Regulation (EU) 2019/2088 of the European Parliament and of the Council of 27 November 2019 on sustainability‐related disclosures in the financial services sector (“SFDR”) seeks to (i) establish a harmonised approach in respect of sustainability-related disclosures made by financial market participants to investors within the European Union’s financial services sector and (ii) to achieve more transparency regarding how financial market participants integrate sustainability risks into their investment decisions and the consideration of adverse sustainability impacts into the investment process. Financial market participants include AIFMs, MiFID authorised firms and UCITS management companies, in their capacity as manager of financial products (which includes all forms of AIFs and UCITS).
As a registered AIFM, Development Capital is considered to be a financial market participant for the purposes of the SFDR.
“Sustainability Risk” for the purposes of the SFDR and as referred to herein means an environmental, social or governance event or condition that, if it occurs, could cause an actual or a potential material negative impact on the value of the investment.
At Development Capital we integrate and evaluate Sustainability Risks as part of our investment process. Development Capital is committed to considering all Sustainability Risks in the course of its due diligence and in the monitoring of portfolio investments.

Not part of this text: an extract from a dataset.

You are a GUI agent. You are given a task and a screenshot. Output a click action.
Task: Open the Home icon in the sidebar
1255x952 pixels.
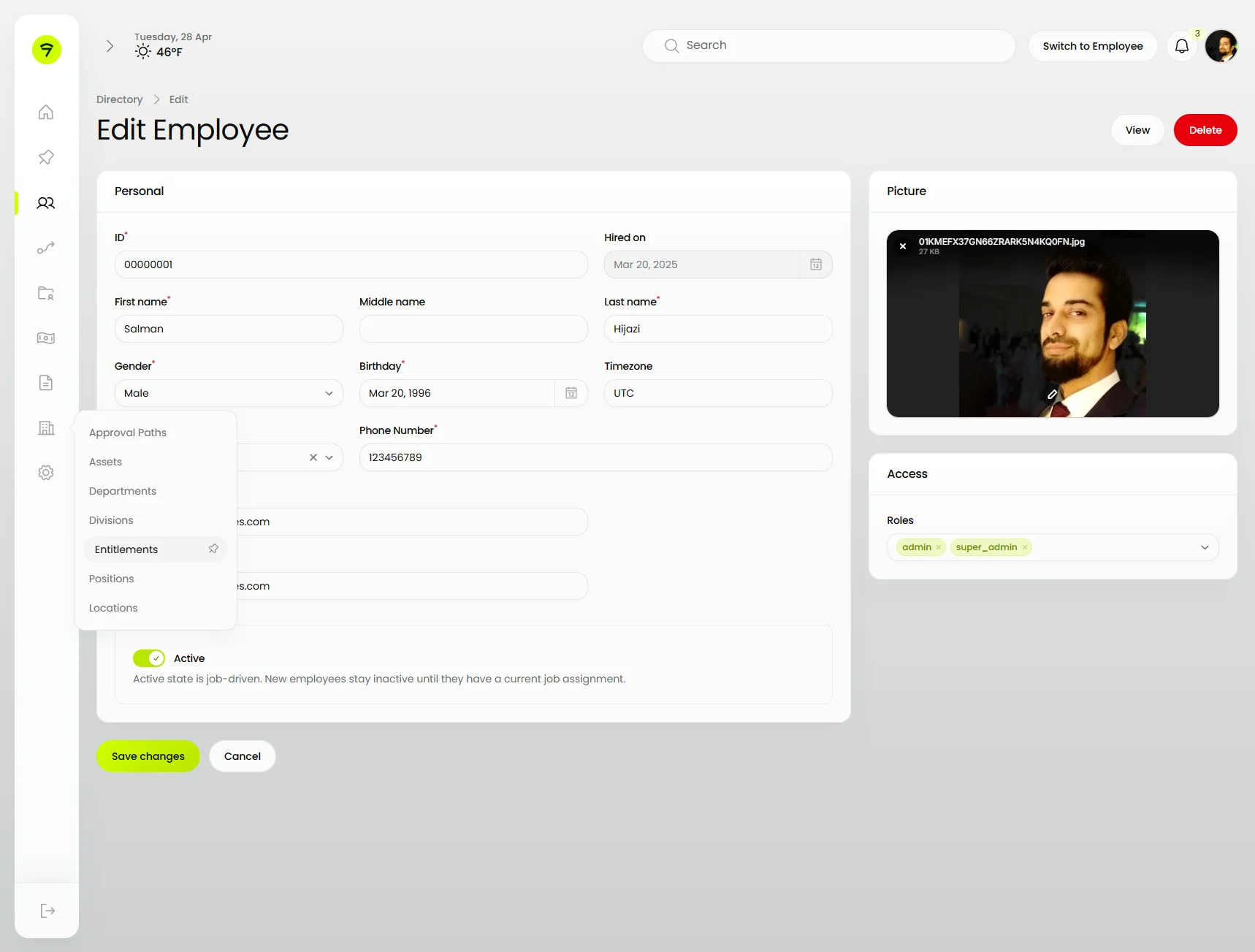45,112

We believe that responsible and effective investing drives value in our portfolio companies and for the investors who back us. Development Capital seeks to maximise the returns on investment for all investors in our funds. We back ambitious companies that are adopting a responsible approach towards their environmental impact, their social impact and the governance of their business.
Development Capital has adopted a policy which details the integration of Sustainability Risks in the investment decision-making process, the management of Sustainability Risks and value creation opportunities post investment. In addition, the valuation of the fund’s investments are monitored on a quarterly basis and, in line with International Private Equity and Venture Capital Valuation (IPEV) Guidelines, are revised where necessary after taking into consideration all issues facing the portfolio company including any Sustainability Risks.

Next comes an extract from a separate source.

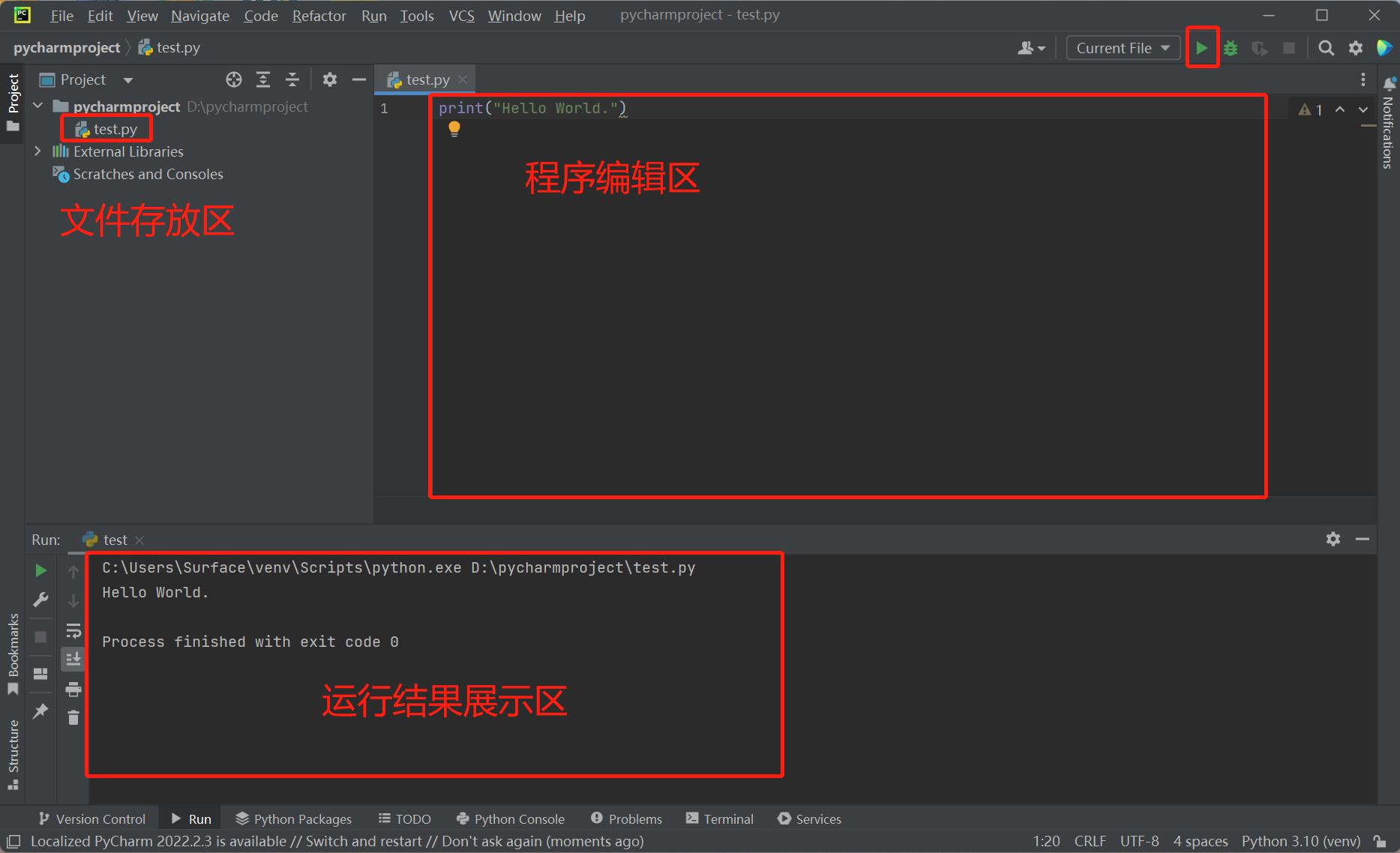Rerun the test configuration in the Run panel
This screenshot has height=853, width=1400.
pyautogui.click(x=40, y=570)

Development Capital has less than 500 employees and in accordance with Article 4 of the SFDR has chosen not to consider principal adverse impacts (“PAI”) on sustainability factors.
Development Capital supports the aims of PAI Reporting and uses its own procedures, policies and metrics to assess the impact of investment decisions on sustainability factors. We do not currently consider the PAI of investment decisions on sustainability factors for the purposes of, or to the detailed extent required by, Article 4 of the SFDR. The level of information required to comply with PAI reporting obligations is not currently available to support Development Capital to opt in to the PAI reporting obligations. As a result, Development Capital has chosen not to opt in to these requirements at this time. We continue to keep this decision under review as we work on developing an effective, accurate and auditable data collection process.
Development Capital is required under SFDR to include in its remuneration policy information on how its policy is consistent with the integration of Sustainability Risks.
Development Capital remuneration policy allows for relevant employees to be remunerated on both a fixed (salary and benefits) and variable (including bonus) basis. Variable remuneration payable considers personal and firm performance, including an assessment of an employee’s performance versus our investment policies and processes. As stated above, the assessment of Sustainability Risks forms part of our investment process. Therefore, how an employee integrates Sustainability Risk into investment decisions and portfolio monitoring is considered within our assessment of performance for remuneration.